On her own row to Rio, two-time Olympic gold medalist rower Eleanor Logan will simply go the rustic route.
If there's a wood shed there's a way, my home gym in #Maine #rowtorio pic.twitter.com/aoIuWLOmvN
— Eleanor Logan (@EdavisLogan) December 28, 2015
Racing Streak
Depending on the light, this blonde streak in the hair of three-time Olympic 400-meter star DeeDee Trotter might very well be as good as gold.
Giving Back
Lauryn Williams has one of Team USA's most compelling Olympic histories, full of triumph and disappointment. The former NCAA 100-meter champion won a silver medal at the 2004 Athens Games, with a time of 10.96, but that success may have been overshadowed by 4x100-meter disappointments in both Athens and at the 2008 Beijing Games. At the 2012 London Games, she ran qualifying heats for Team USA, earning a gold medal when Tianna Madison, Allyson Felix, Bianca Knight and Carmelita Jeter set the relay's world record at 40.82.
Then …
Williams became a winter athlete, racing for Team USA in women's bobsled. In Sochi, Russia, one of the world's fastest women, along with Elana Meyers Taylor, won a silver medal.
Earlier this week, she could be found putting her efforts into an entirely different workout.
Treadmill Chronicles
Once a competitor, always a competitor. Former U.S. Women's National Soccer Team defender and three-time Olympic gold medalist, most recently in London, Heather Mitts will still have a go.
Love when the person next to you on the elliptical wants to compete. Bring it!
— Heather Mitts (@heathermitts) December 30, 2015
Early Mother's Day
Mother's Day isn't for another four months, but the holidays have a way of bringing out the best in people's relationships. This past week, both the first American woman to win a boxing gold medal at the 2012 London Games, Claressa Shields, and 2012 Olympic 110-meter hurdles champion, Aries Merritt, let their followers know they had mom on their minds.
Me and my mom on Christmas! The funniest lady I know! pic.twitter.com/ZMHGSUUf0G
— ClaressaT-rexShields (@Claressashields) December 29, 2015
Merritt also knows a little something about strength. Since 2013, he had been fighting a kidney disease so serious that he underwent kidney transplant surgery on Sept. 1, 2015, only four days after he'd earned a bronze medal at the world championships in Beijing.

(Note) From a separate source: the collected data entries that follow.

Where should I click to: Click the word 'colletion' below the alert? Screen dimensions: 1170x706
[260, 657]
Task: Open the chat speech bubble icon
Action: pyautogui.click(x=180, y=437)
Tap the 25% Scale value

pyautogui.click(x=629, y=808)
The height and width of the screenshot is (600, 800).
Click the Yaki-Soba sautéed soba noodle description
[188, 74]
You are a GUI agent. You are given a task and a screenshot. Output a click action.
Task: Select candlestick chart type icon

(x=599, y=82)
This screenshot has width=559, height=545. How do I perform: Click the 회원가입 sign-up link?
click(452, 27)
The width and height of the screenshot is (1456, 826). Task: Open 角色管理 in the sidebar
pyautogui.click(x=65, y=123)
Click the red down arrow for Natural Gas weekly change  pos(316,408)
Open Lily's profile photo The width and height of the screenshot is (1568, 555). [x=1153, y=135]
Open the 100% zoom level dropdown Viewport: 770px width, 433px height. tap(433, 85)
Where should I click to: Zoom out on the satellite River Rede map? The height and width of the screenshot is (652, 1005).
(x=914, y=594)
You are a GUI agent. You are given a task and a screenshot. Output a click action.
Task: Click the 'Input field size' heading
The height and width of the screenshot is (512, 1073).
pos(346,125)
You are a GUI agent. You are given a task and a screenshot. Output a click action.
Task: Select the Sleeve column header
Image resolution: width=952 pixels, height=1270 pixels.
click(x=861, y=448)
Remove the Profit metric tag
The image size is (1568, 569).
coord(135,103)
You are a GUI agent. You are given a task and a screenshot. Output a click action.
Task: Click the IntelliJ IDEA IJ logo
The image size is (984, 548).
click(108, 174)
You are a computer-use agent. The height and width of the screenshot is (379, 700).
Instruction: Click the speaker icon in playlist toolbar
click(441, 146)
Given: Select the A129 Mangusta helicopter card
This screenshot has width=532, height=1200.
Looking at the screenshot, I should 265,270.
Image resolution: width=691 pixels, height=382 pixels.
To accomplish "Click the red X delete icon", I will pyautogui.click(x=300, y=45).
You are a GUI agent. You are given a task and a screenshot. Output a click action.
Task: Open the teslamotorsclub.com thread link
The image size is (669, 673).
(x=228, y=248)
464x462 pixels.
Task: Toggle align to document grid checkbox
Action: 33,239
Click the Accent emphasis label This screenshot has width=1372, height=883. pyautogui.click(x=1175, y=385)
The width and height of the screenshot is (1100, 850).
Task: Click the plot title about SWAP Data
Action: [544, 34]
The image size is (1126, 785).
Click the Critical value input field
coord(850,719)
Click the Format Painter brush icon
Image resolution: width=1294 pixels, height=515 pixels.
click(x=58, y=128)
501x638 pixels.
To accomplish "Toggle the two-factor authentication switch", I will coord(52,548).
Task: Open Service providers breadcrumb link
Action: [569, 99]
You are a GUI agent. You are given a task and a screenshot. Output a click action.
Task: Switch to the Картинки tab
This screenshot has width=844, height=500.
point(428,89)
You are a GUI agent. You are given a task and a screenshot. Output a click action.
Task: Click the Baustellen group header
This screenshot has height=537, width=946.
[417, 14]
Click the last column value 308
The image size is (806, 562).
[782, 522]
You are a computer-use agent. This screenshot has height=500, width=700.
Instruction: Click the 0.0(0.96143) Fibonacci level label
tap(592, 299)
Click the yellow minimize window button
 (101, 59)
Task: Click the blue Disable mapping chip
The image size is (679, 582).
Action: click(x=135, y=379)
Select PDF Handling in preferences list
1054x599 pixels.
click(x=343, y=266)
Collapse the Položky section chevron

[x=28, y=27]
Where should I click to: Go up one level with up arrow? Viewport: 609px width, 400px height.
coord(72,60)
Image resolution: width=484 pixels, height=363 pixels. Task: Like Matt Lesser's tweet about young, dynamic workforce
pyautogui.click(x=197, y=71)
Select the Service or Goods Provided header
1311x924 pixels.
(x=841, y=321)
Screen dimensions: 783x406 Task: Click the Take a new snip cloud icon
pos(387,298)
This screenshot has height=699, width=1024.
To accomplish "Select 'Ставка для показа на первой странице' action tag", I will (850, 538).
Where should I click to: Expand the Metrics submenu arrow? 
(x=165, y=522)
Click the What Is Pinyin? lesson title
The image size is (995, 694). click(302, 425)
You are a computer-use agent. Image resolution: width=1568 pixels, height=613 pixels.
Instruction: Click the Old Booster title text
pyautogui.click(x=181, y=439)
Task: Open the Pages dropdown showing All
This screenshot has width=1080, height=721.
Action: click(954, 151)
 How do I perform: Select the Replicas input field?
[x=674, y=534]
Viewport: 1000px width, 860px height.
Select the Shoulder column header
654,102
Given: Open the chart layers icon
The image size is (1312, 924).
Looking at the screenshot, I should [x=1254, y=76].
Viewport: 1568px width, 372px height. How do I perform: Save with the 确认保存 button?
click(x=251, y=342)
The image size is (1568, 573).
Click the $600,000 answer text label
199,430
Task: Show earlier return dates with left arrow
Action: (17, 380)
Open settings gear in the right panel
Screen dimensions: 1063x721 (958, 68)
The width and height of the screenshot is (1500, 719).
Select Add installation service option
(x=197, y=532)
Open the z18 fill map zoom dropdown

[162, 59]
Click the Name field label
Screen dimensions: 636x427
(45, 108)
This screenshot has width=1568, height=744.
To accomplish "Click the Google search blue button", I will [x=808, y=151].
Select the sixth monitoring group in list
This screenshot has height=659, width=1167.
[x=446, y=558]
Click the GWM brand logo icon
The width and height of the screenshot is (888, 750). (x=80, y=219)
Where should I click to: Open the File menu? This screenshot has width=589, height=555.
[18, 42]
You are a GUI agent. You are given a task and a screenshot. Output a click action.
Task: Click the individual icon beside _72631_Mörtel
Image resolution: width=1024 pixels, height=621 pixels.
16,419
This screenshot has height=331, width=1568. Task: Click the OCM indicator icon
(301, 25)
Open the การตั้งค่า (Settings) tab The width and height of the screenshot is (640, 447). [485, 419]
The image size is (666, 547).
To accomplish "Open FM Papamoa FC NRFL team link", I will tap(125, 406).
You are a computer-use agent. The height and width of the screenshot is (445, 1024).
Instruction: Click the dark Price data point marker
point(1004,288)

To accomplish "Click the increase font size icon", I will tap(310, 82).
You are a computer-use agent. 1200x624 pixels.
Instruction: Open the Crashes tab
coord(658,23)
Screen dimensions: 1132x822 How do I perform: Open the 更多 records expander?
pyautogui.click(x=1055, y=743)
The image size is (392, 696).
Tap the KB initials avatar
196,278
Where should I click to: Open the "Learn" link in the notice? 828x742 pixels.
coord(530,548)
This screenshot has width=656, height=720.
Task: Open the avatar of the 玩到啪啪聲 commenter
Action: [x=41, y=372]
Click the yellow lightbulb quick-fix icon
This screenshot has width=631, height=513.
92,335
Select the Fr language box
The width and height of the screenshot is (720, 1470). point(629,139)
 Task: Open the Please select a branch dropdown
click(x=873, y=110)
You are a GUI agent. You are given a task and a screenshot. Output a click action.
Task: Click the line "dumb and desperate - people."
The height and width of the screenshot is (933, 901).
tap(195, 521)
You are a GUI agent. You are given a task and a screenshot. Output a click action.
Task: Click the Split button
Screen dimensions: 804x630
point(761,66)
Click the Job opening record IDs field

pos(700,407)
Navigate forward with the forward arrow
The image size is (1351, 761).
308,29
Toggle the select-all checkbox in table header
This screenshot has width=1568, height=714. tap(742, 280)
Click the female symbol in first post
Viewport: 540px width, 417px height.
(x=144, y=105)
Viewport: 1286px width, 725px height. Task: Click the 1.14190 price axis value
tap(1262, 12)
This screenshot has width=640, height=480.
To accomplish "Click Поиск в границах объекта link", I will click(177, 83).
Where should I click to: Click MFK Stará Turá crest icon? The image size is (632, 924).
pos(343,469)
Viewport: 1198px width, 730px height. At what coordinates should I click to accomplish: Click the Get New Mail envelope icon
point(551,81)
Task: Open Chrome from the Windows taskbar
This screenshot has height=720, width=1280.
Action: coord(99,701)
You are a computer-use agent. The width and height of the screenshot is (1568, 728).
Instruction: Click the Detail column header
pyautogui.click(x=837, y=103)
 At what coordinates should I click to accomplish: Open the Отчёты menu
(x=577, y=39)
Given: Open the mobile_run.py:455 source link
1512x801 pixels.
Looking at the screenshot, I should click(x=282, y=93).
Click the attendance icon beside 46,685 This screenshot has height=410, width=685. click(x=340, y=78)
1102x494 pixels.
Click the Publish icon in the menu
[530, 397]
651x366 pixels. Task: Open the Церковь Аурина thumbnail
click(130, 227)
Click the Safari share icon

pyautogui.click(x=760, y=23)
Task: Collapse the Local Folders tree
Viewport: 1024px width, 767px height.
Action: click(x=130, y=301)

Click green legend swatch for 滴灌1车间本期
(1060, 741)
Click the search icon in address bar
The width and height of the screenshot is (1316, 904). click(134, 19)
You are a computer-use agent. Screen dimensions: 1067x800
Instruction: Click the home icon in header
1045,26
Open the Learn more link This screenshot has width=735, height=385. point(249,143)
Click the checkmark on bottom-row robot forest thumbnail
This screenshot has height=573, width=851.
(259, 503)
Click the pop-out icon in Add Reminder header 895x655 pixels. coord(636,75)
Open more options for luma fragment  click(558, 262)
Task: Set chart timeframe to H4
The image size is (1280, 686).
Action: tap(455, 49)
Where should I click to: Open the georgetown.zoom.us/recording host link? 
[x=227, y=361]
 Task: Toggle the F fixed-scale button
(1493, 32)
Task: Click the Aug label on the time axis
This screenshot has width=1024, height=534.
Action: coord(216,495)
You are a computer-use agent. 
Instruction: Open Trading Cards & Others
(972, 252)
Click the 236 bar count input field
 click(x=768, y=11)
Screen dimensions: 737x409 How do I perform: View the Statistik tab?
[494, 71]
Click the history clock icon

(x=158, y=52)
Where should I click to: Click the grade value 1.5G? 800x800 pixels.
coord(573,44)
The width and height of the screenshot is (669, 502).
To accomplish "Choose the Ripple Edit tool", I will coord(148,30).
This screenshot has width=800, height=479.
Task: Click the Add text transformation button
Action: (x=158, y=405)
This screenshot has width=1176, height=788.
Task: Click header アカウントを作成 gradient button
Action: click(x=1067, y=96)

Remember The Name: Cassidy Bayer
Elite athletes under even the most ideal circumstances have enough to worry about, but very few of them also have to navigate proms, driver's tests and high school math. But that is the case for Cassidy Bayer, the 16-year-old swimming prodigy with her sights set on Rio. Bayer is among a handful of the fastest American women in the 200 butterfly, but, as chronicled in a recent NBC News story, a spot in Rio remains a complicated challenge.